TEXTO EXTRAÍDO:
A fixação do Reverendo Jacobs pela eletricidade é o que movimenta – razoavelmente – a trama, cheia de experimentos e curas “milagrosas” através de forças misteriosas e muito mais poderosas que se imagina. É essa eletricidade que permeia e assombra a vida de Jamie, e alguns elementos narrativos utilizados são muito interessantes, como os efeitos colaterais das curas realizadas. King se aproveita de momentos de marasmo (acho que essa palavra inclusive define o ritmo da leitura) para atacar com trechos absolutamente sombrios e agoniantes, mas passado o impacto nos vemos de volta à mesma narrativa arrastada.
E, apesar de eu detestar fazer isso, vocês vão precisar me perdoar, eu preciso dizer o quanto o final me decepcionou. Esse foi, inclusive, um dos fatores que mais abaixou a minha avaliação geral. Apesar de tudo ser bem amarrado, até porque estamos falando de um dos maiores contadores de história da atualidade e o talento do King é indiscutível, a impressão que fica é a de um filme B de terror muito trash.
Eu gostaria muito de ter coisas melhores a falar sobre Revival. Eu quis ler esse livro por muito tempo, mas a cada página o desconforto só crescia. Mas está tudo bem, porque nem sempre acertamos na escolha da leitura, e nem sempre o mestre King acerta também. Revival é um livro correto, sem defeitos aparentes além da morosidade, porém profundamente batido e desinteressante. Infelizmente, deixou a desejar.
“Quando alguém fala de riscos aceitáveis, a pergunta que cabe é: ‘Aceitáveis para quem?’”.

OBJETIVO DA TAREFA: De acordo com o texto, o que movimenta a trama de Revival? Baseie-se somente no texto.

EXTRATO DE DADOS:

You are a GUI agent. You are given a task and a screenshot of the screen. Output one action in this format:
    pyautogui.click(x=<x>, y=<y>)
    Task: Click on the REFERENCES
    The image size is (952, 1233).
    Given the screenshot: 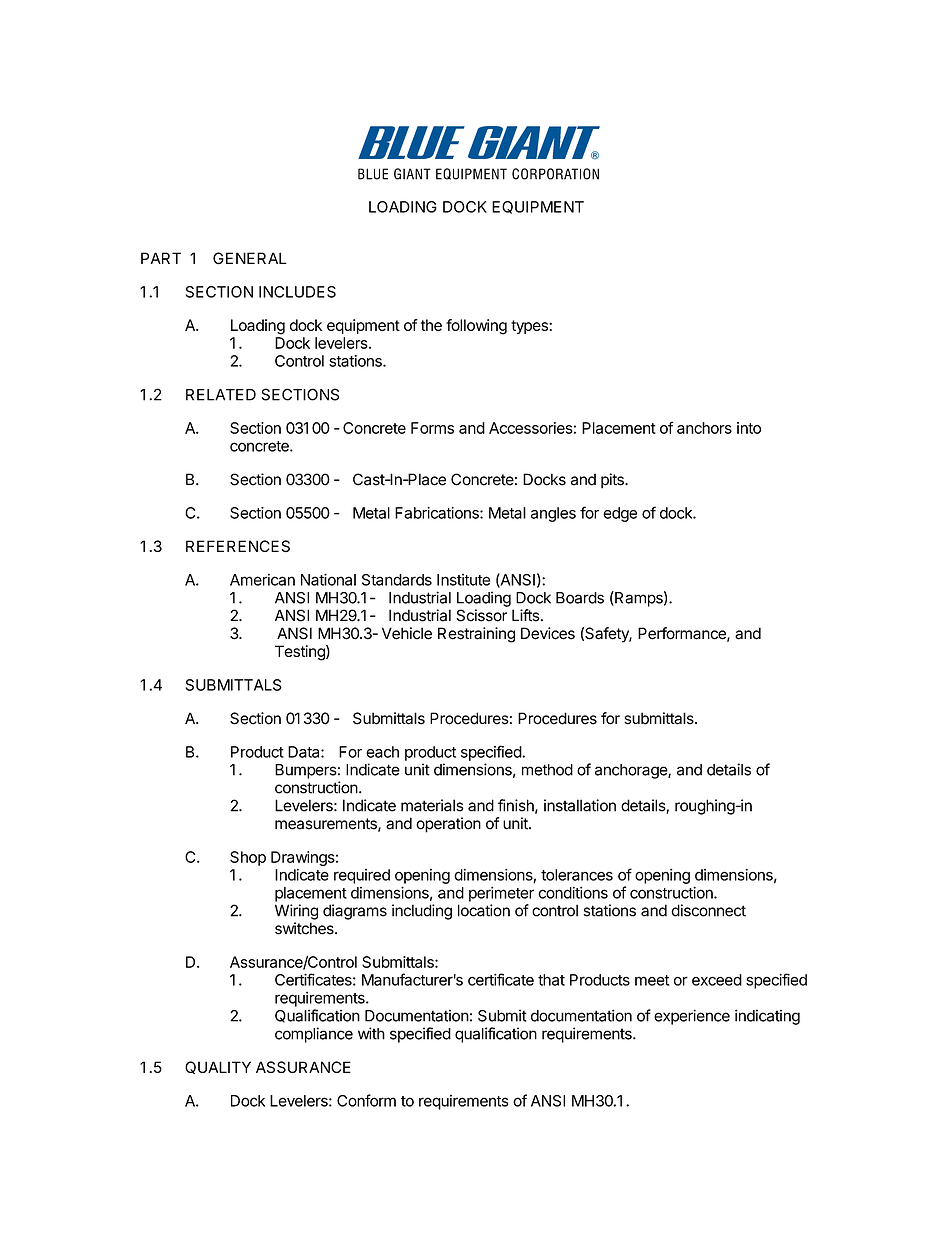 What is the action you would take?
    pyautogui.click(x=238, y=546)
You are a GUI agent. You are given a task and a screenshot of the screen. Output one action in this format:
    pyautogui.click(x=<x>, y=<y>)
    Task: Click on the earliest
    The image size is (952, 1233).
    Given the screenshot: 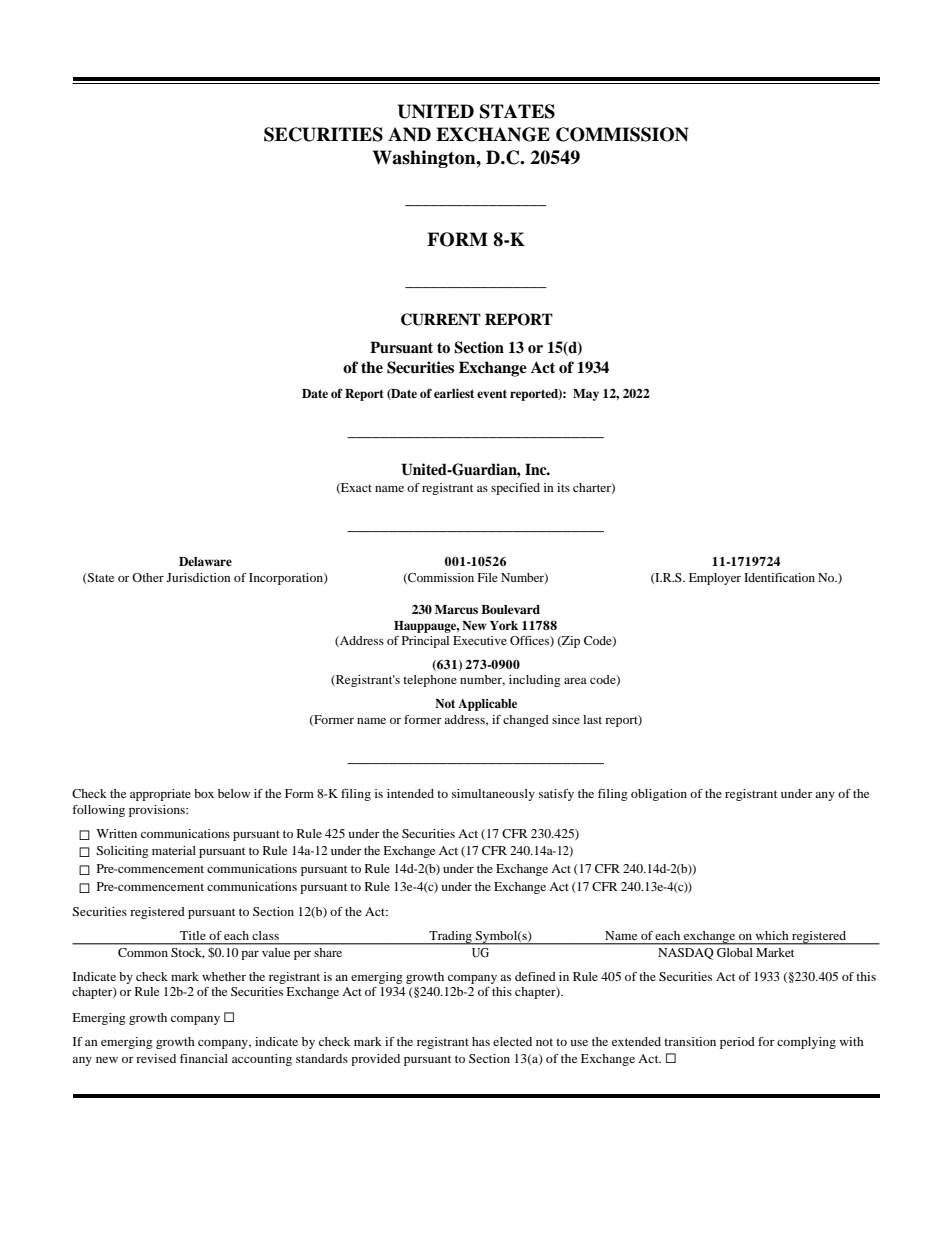 What is the action you would take?
    pyautogui.click(x=454, y=393)
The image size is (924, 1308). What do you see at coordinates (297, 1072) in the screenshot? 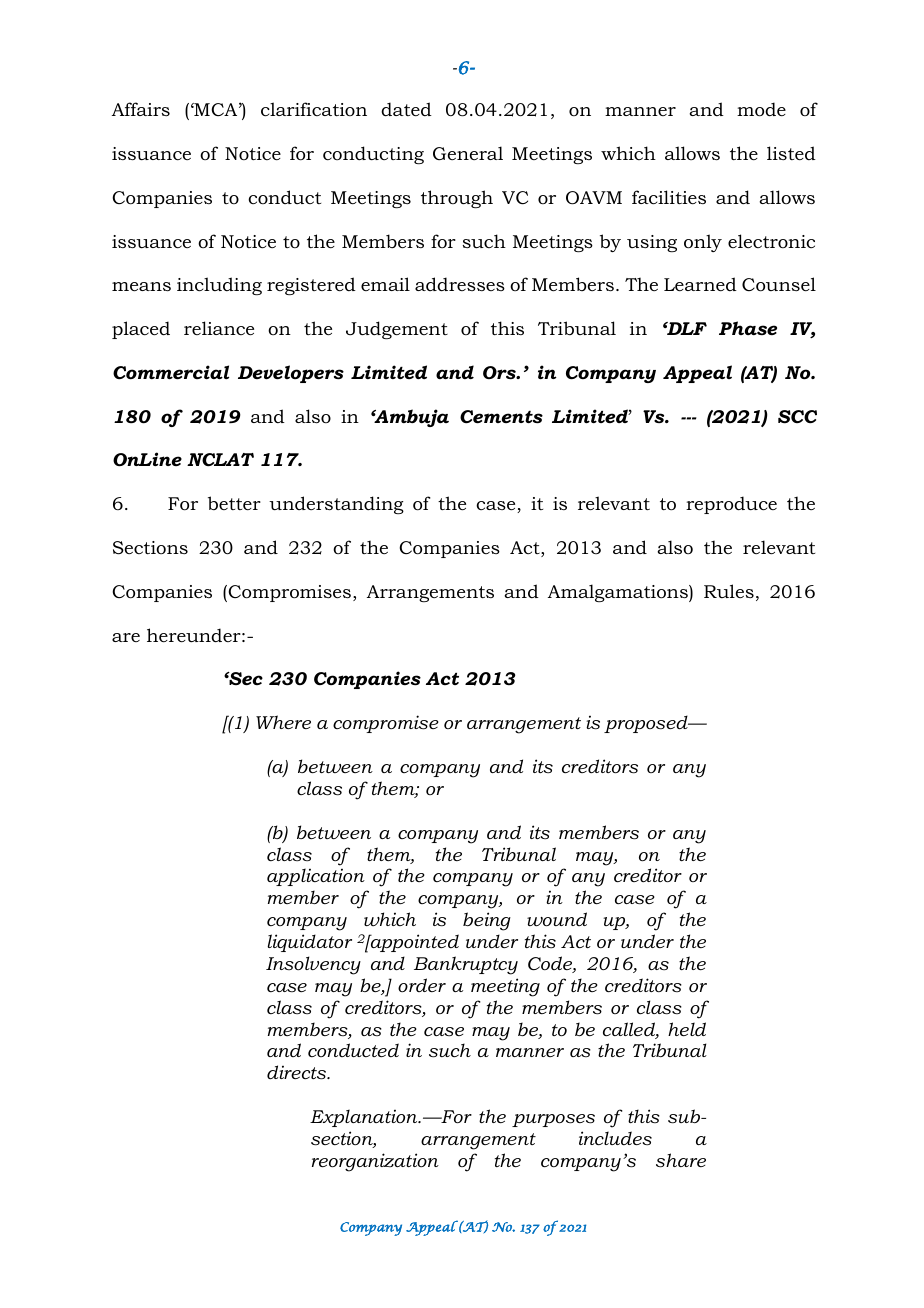
I see `directs` at bounding box center [297, 1072].
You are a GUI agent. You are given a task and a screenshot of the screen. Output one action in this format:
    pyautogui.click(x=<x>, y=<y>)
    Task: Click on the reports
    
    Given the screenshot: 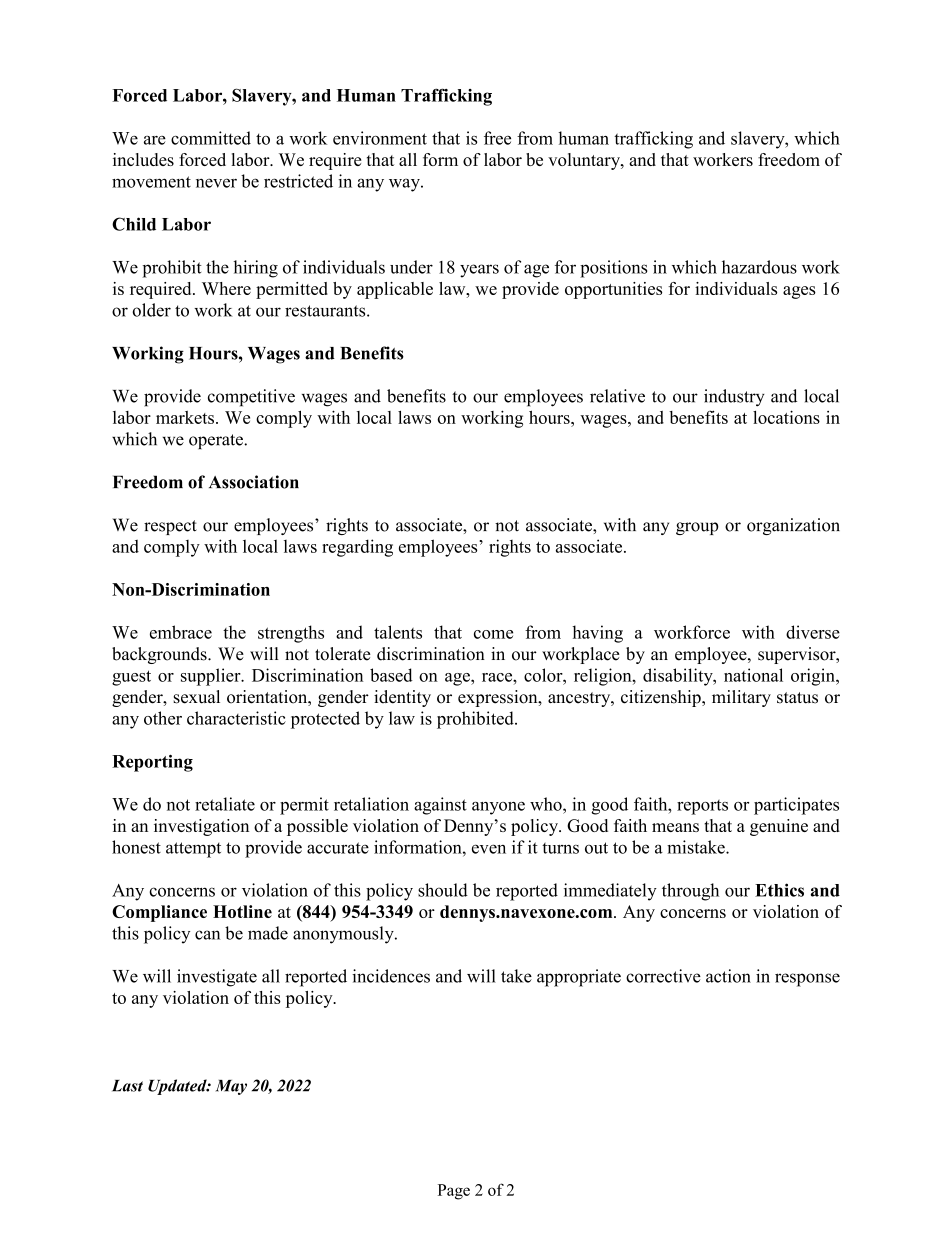 What is the action you would take?
    pyautogui.click(x=702, y=807)
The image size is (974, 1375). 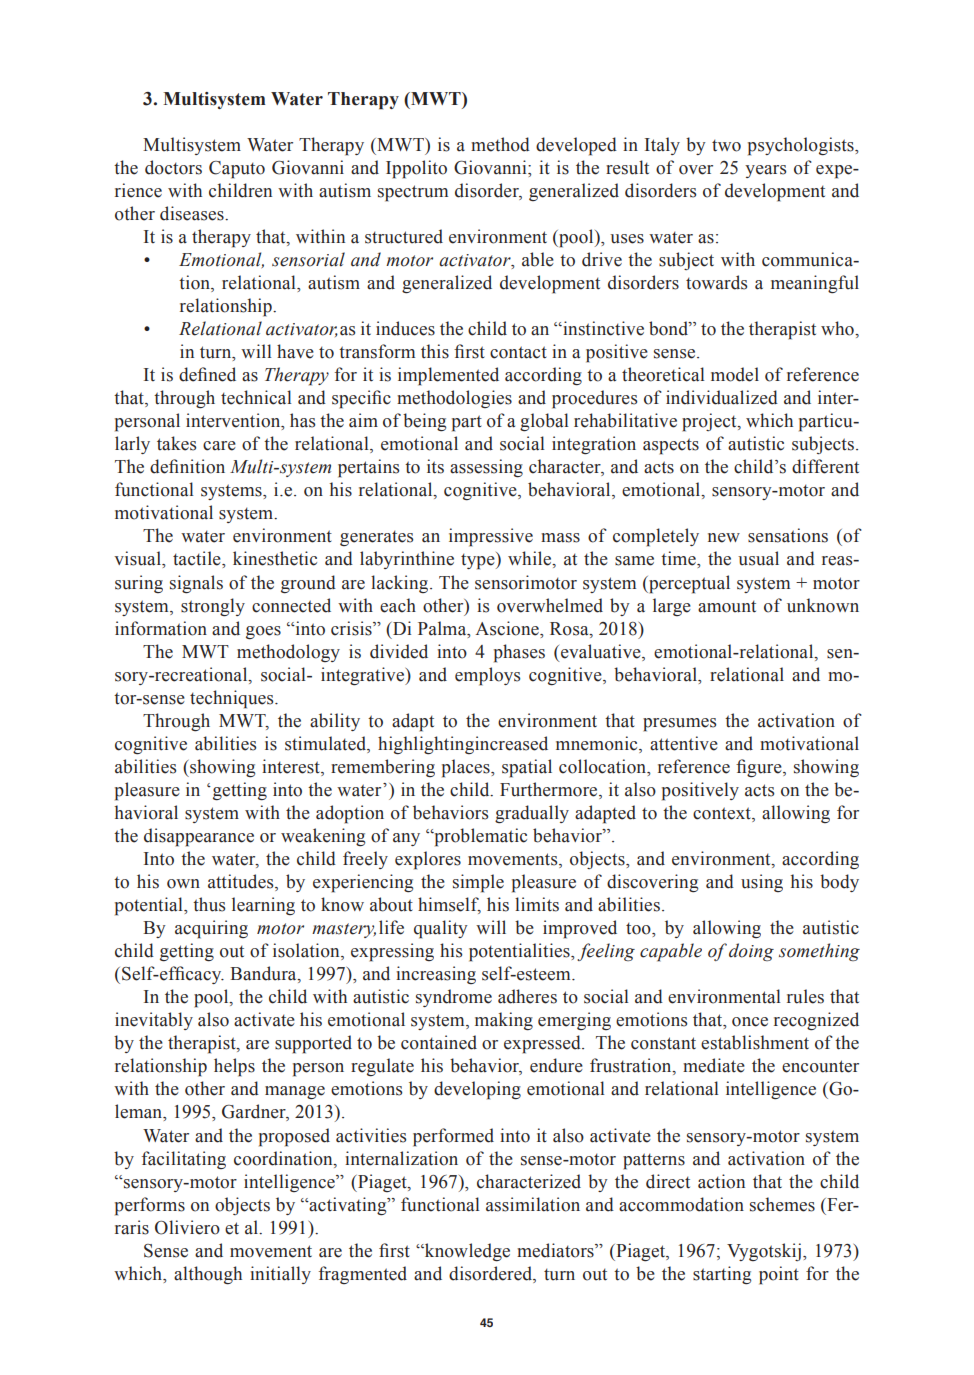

RESULTADO CORRETO: A fixação do Reverendo Jacobs pela eletricidade.